### Page:
• • • • •

East Sepik is a province in Papua New Guinea. Its capital is Wewak. East Sepik has an estimated population of 433,481 people (2010 census) and is 43,426 km square in size.

History
Cherubim Dambui was appointed as East Sepik's first premier by Prime Minister Michael Somare upon the creation of the provincial government in 1976. Dambui remained interim premier until 1979, when he became East Sepik's permanent premier with a full term. He remained in office until 1983.

Geography
Wewak, the provincial capital, is located on the coast of East Sepik. There are a scattering of islands off shore, and coastal ranges dominate the landscape just inland of the coast. The remainder of the province's geography is dominated by the Sepik River, which is one of the largest rivers in the world in terms of water flow and is known for flooding—the river's level can alter by as much as five metres in the course of the year as it rises and falls. The southern areas of the province are taken up by the Hunstein Range and other mountain ranges which form the central cordillera and feed the Sepik River.

Districts and LLGs
Each province in Papua New Guinea has one or more districts, and each district has one or more Local Level Government (LLG) areas. For census purposes, the LLG areas are subdivided into wards and those into census units.

• • • • •

### Task A:
In the East Sepik article, who appointed the province's first premier?
### Task B:
Return the passage of the East Sepik article from "East Sepik is" up to and including "office until 1983.".
### Task C:
Take the East Sepik article further, starting after its final sentence.
The data after the East Sepik article is not needed.

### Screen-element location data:
• • • • •

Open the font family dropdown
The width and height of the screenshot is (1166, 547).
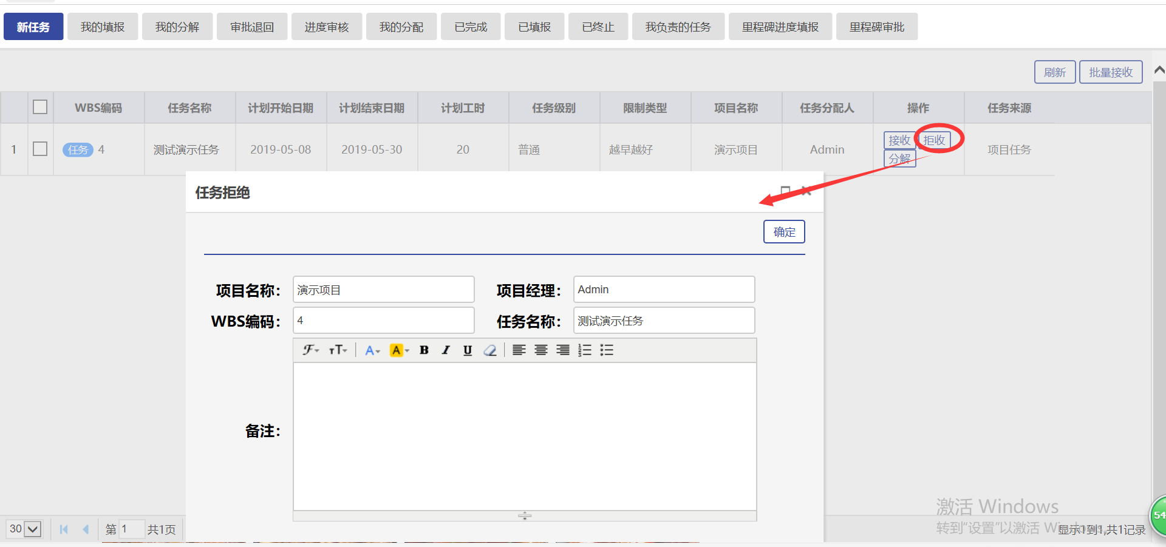[311, 350]
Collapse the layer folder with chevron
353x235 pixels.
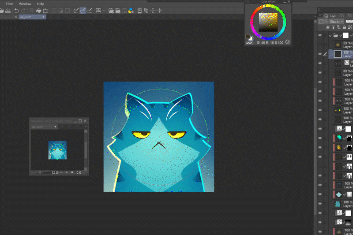point(330,35)
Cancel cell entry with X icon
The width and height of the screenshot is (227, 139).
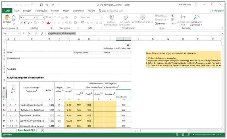29,33
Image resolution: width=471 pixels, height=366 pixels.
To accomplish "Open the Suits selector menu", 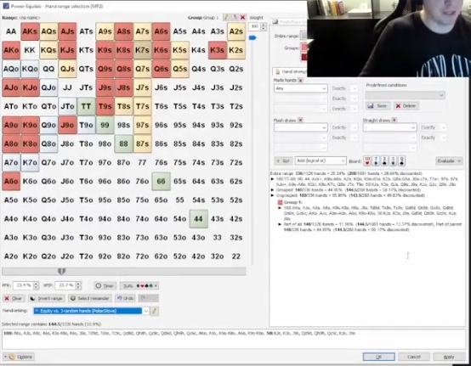I will click(139, 285).
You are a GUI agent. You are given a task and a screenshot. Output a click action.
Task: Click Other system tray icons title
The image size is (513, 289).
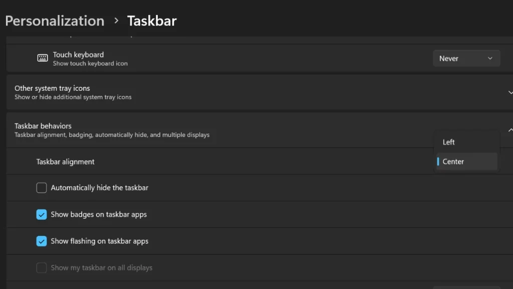click(52, 88)
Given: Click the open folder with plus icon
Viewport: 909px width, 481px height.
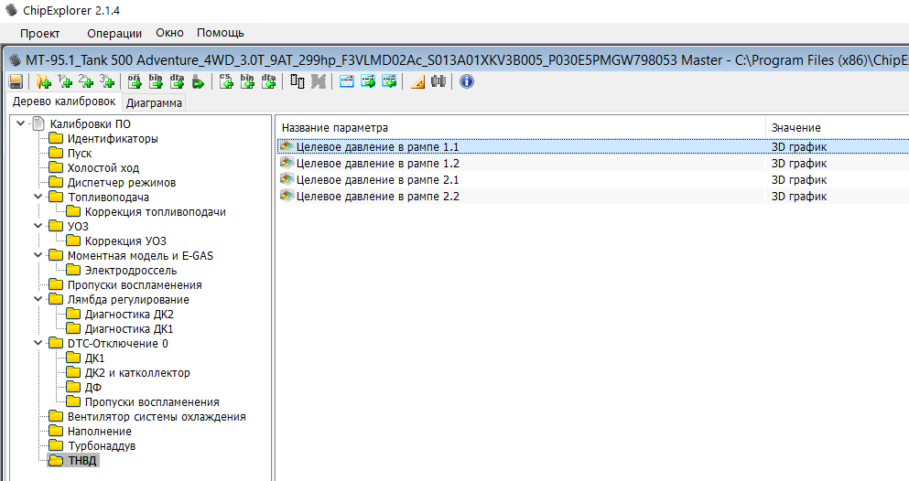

• • • • •

### Written answer A:
Prime Minister Michael Somare

### Written answer B:
East Sepik is a province in Papua New Guinea. Its capital is Wewak. East Sepik has an estimated population of 433,481 people (2010 census) and is 43,426 km square in size.

History
Cherubim Dambui was appointed as East Sepik's first premier by Prime Minister Michael Somare upon the creation of the provincial government in 1976. Dambui remained interim premier until 1979, when he became East Sepik's permanent premier with a full term. He remained in office until 1983.

### Written answer C:
Provincial leaders

The province was governed by a decentralised provincial administration, headed by a Premier, from 1976 to 1995. Following reforms taking effect that year, the national government reassumed some powers, and the role of Premier was replaced by a position of Governor, to be held by the winner of the province-wide seat in the National Parliament of Papua New Guinea.

Premiers (1976–1995)

Governors (1995–present)

Members of the National Parliament

The province and each district is represented by a Member of the National Parliament. There is one provincial electorate and each district is an open electorate.

References

Bibliography
 Hanson, L.W., Allen, B.J., Bourke, R.M. and McCarthy, T.J. (2001). Papua New Guinea Rural Development Handbook. Land Management Group, Research School of Pacific and Asian Studies, The Australian National University, Canberra. Available as a 30 Megabyte PDF.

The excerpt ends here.